[Stored data]
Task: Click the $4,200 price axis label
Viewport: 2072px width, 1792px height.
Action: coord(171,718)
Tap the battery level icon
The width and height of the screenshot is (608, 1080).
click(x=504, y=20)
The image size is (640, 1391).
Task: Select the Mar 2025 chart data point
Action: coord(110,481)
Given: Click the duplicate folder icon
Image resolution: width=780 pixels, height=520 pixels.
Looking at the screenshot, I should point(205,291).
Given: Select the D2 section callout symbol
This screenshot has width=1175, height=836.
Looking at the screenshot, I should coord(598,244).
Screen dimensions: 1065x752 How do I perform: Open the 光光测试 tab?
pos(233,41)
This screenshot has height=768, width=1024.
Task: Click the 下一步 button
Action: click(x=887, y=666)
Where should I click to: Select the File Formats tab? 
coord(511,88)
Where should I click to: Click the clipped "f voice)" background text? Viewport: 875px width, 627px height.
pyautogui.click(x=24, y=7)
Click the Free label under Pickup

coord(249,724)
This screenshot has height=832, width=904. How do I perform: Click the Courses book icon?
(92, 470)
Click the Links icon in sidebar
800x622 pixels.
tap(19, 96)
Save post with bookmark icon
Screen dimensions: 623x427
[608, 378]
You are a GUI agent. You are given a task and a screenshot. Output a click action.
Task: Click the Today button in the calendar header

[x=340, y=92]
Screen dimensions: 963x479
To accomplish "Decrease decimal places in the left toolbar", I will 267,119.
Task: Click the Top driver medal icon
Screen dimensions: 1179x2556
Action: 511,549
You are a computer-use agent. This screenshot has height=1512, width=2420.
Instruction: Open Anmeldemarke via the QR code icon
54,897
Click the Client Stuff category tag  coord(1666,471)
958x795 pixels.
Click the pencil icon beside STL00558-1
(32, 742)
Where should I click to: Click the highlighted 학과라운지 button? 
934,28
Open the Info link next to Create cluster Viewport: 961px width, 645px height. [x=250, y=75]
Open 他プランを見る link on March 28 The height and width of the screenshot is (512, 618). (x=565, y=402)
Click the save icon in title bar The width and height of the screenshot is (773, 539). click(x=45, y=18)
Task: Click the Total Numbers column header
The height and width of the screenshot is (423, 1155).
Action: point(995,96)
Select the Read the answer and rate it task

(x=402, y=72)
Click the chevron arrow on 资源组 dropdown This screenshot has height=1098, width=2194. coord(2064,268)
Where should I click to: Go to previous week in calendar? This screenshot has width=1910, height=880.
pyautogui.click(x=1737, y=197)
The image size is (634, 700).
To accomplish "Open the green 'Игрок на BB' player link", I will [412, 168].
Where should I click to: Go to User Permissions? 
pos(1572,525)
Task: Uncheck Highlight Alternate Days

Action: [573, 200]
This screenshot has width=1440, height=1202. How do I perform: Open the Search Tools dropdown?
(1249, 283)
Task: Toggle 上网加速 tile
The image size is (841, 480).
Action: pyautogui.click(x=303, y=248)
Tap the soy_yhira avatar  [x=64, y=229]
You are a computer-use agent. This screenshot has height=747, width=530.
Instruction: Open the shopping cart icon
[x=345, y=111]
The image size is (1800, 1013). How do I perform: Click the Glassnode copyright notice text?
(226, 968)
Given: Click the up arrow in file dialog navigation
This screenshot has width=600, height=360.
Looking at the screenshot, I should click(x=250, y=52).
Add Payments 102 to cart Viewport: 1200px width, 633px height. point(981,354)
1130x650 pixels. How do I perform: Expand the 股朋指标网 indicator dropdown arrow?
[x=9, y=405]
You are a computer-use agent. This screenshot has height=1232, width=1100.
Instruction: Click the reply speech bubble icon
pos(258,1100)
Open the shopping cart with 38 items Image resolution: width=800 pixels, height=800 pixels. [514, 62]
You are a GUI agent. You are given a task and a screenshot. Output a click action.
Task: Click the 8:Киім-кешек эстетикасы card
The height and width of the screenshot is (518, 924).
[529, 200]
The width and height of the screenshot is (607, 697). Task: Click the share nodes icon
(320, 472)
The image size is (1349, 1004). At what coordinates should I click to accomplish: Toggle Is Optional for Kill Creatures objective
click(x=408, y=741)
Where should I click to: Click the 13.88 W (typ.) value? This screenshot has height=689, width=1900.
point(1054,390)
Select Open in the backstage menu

## Exercise details
Filter the records down to the lines containing the word "with", and copy those.

## Task solution
Save post with bookmark icon
Open the shopping cart with 38 items Image resolution: width=800 pixels, height=800 pixels. [514, 62]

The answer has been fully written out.